* **Written request**: Copy the following records word for word, reproducing each line as it stands.

* **Records to process**:
────────

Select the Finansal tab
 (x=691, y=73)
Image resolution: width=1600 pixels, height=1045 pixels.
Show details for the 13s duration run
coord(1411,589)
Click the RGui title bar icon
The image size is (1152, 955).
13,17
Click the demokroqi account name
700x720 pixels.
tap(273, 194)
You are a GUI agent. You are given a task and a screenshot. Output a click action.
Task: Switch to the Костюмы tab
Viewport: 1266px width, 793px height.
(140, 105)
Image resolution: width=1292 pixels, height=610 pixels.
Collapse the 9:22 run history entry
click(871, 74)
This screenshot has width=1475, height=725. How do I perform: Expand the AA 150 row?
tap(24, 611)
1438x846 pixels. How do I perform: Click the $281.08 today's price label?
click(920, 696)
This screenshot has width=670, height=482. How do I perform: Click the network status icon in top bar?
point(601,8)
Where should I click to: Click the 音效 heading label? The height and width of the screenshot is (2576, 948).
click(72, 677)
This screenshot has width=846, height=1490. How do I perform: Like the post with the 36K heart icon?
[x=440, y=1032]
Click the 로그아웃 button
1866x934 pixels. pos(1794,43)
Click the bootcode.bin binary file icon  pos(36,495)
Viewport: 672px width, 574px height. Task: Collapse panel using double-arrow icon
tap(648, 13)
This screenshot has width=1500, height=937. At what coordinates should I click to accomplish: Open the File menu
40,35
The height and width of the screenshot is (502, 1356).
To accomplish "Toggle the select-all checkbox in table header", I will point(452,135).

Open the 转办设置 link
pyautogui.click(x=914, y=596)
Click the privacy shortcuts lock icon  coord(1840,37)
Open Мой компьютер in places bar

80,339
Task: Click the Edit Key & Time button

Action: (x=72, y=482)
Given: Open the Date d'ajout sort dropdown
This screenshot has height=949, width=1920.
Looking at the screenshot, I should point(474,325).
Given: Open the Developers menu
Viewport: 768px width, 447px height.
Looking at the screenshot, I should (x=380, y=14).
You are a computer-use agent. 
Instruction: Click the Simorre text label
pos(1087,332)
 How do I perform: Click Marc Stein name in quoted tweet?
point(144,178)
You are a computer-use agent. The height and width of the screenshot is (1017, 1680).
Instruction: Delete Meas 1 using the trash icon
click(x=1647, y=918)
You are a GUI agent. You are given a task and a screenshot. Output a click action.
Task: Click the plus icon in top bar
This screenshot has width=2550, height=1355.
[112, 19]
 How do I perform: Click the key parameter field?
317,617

────────

* **Worked answer**:
Select the Finansal tab
 (x=691, y=73)
Image resolution: width=1600 pixels, height=1045 pixels.
Show details for the 13s duration run
coord(1411,589)
Click the RGui title bar icon
The image size is (1152, 955).
13,17
Click the demokroqi account name
700x720 pixels.
tap(273, 194)
You are a GUI agent. You are given a task and a screenshot. Output a click action.
Task: Switch to the Костюмы tab
Viewport: 1266px width, 793px height.
(140, 105)
Image resolution: width=1292 pixels, height=610 pixels.
Collapse the 9:22 run history entry
click(871, 74)
This screenshot has width=1475, height=725. How do I perform: Expand the AA 150 row?
tap(24, 611)
1438x846 pixels. How do I perform: Click the $281.08 today's price label?
click(920, 696)
This screenshot has width=670, height=482. How do I perform: Click the network status icon in top bar?
point(601,8)
Where should I click to: Click the 音效 heading label? The height and width of the screenshot is (2576, 948).
click(72, 677)
This screenshot has width=846, height=1490. How do I perform: Like the post with the 36K heart icon?
[x=440, y=1032]
Click the 로그아웃 button
1866x934 pixels. pos(1794,43)
Click the bootcode.bin binary file icon  pos(36,495)
Viewport: 672px width, 574px height. Task: Collapse panel using double-arrow icon
tap(648, 13)
This screenshot has width=1500, height=937. At what coordinates should I click to accomplish: Open the File menu
40,35
The height and width of the screenshot is (502, 1356).
To accomplish "Toggle the select-all checkbox in table header", I will point(452,135).

Open the 转办设置 link
pyautogui.click(x=914, y=596)
Click the privacy shortcuts lock icon  coord(1840,37)
Open Мой компьютер in places bar

80,339
Task: Click the Edit Key & Time button

Action: (x=72, y=482)
Given: Open the Date d'ajout sort dropdown
This screenshot has height=949, width=1920.
Looking at the screenshot, I should point(474,325).
Given: Open the Developers menu
Viewport: 768px width, 447px height.
Looking at the screenshot, I should (x=380, y=14).
You are a computer-use agent. 
Instruction: Click the Simorre text label
pos(1087,332)
 How do I perform: Click Marc Stein name in quoted tweet?
point(144,178)
You are a computer-use agent. The height and width of the screenshot is (1017, 1680).
Instruction: Delete Meas 1 using the trash icon
click(x=1647, y=918)
You are a GUI agent. You are given a task and a screenshot. Output a click action.
Task: Click the plus icon in top bar
This screenshot has width=2550, height=1355.
[112, 19]
 How do I perform: Click the key parameter field?
317,617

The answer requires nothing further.